I have a long drive to and from work, so add that onto the high level of mental focus I need for programming and I guess that would account for a large chunk of my energy being drawn into these tasks.

Stephen:

I have been in some form of employment for 10 years, this is my first really mentally taxing job. I am given a fair degree of freedom in the job, this allows me to put all my powers into finding great solutions to difficult problems and I really love being able to do that, hence the desire to put more time and effort into this job.

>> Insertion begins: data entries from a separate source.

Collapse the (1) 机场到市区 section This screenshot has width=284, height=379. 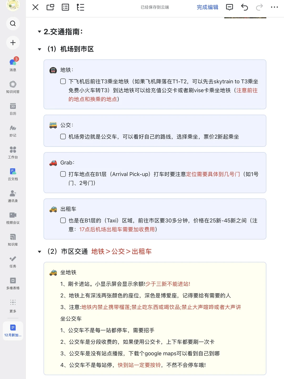pyautogui.click(x=39, y=49)
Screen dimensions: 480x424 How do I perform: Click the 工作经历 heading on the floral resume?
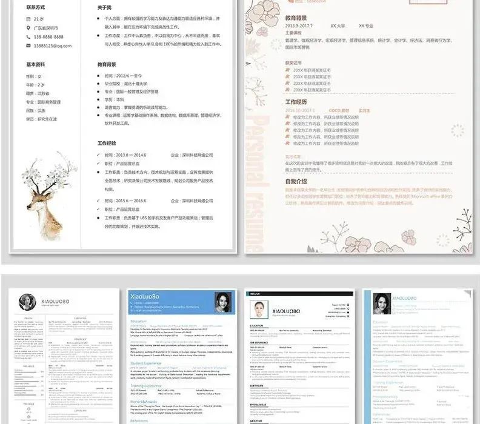[x=296, y=102]
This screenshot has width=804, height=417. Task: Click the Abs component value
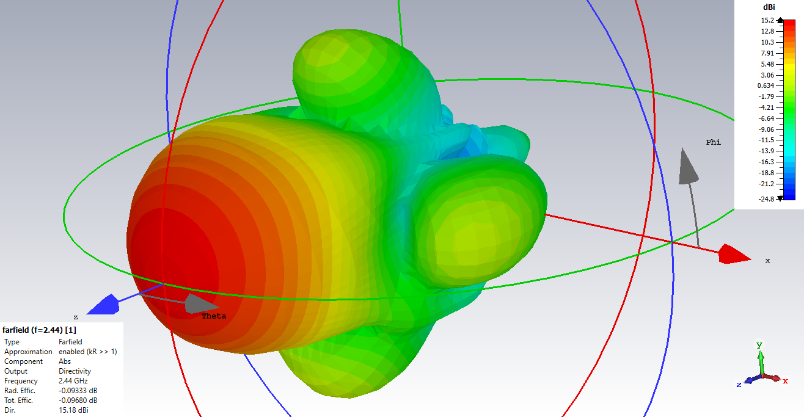[65, 361]
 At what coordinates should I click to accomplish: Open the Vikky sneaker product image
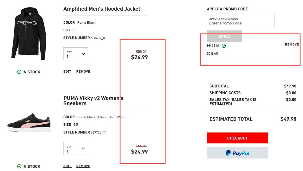click(x=29, y=123)
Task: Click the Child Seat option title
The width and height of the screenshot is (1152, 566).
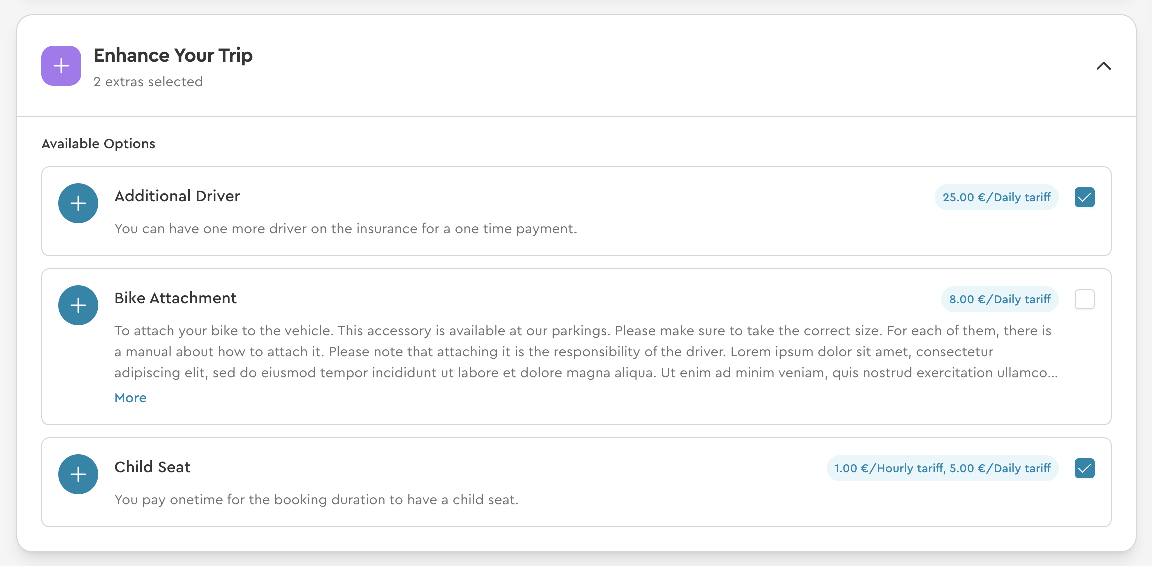Action: point(152,467)
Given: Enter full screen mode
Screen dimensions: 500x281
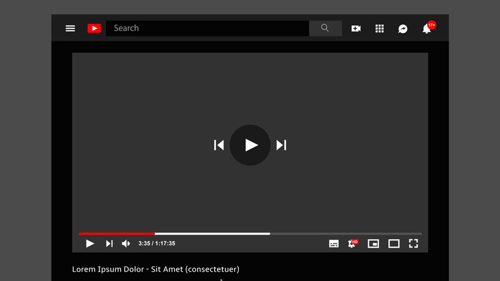Looking at the screenshot, I should coord(414,244).
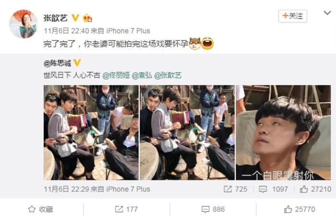The image size is (336, 217).
Task: Click the +关注 follow button
Action: [293, 16]
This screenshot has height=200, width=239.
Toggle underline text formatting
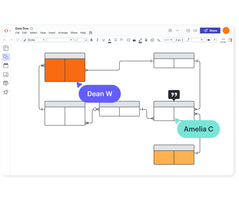click(x=103, y=40)

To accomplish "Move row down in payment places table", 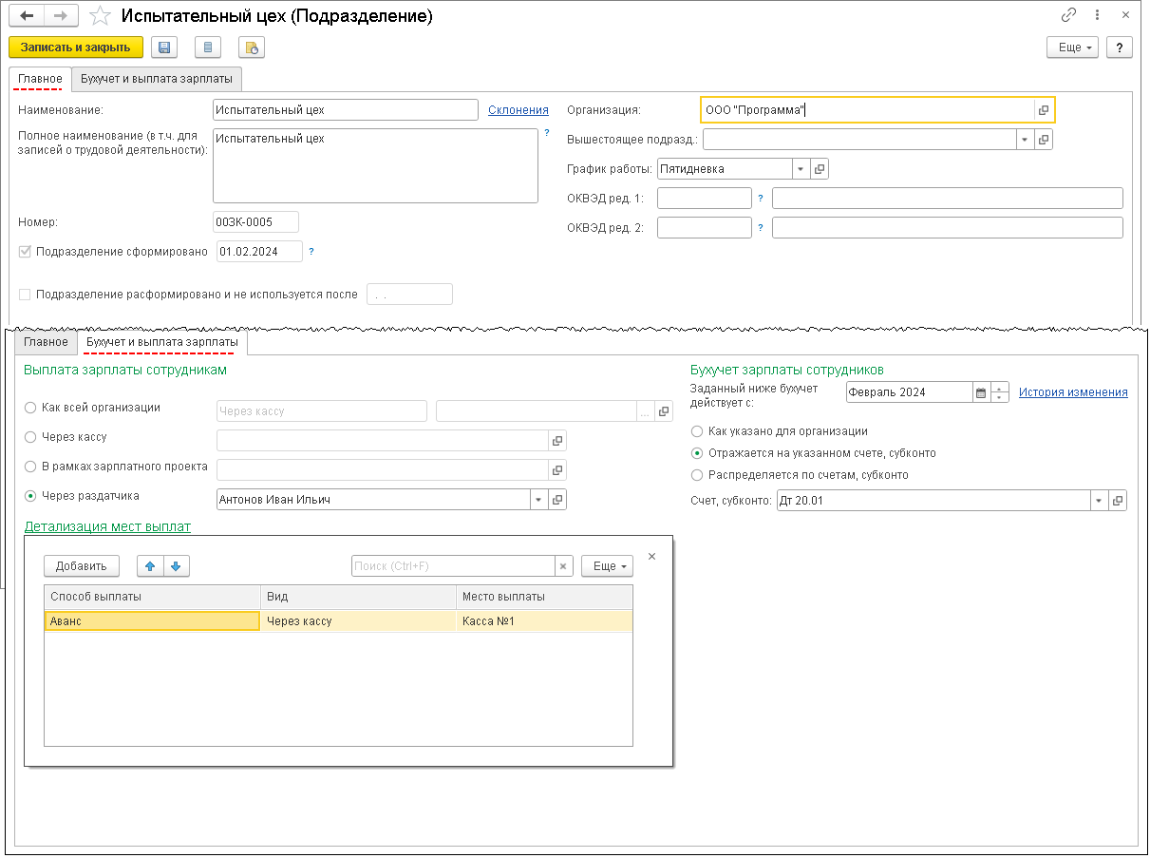I will (176, 566).
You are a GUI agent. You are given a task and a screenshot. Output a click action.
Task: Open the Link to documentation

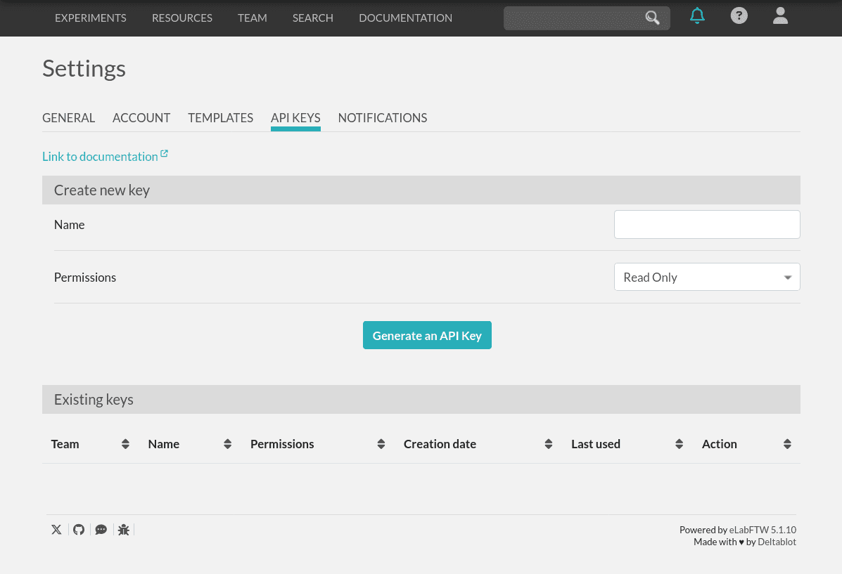click(x=100, y=156)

As for my job being an avoidance mechanism for other areas in my life that may be lacking, I would say at the moment that while my living situation outside of work is not ideal (a situation I may not be able to move away from for 6 months or so), I don't use work as some sort of escape from this reality.

KMorrill:

That book looks very interesting, I will definately look at purchasing it.

Oliver:

Being in Western Australia my opportunities are more limited for attending conferences as you mentioned (most of them go to the East, few are held here).

Tommy:

Thanks for link, I love music and it is one area I like to re-charge my batteries so to speak..

Joss:

Financially I am not being rewarded as well as I could be, but the experience I am gaining is more than enough reward.

Jay/stella:

I like to lift weights, but they are usually short sharp sessions twice a week, I will look into more everyday type exercise I can engage in.

Sarah/Alex:

I try to keep my caffeine levels down, I have a coffee or two per day. I have found some negative side-effects when taking elevated levels of caffeine.

Burgess:

Why the longer hours?

I guess the main reason would be, as I have gained more confidence in my abilities in this job, I see more opportunities for me to have a positive impact on the organization I work for. With more opportunities come more work.

My highest personal values?

I would say productive work and personal development.

Charles:

I am generally out like a light as soon as my head hits the pillow and I don't wake very often during the night.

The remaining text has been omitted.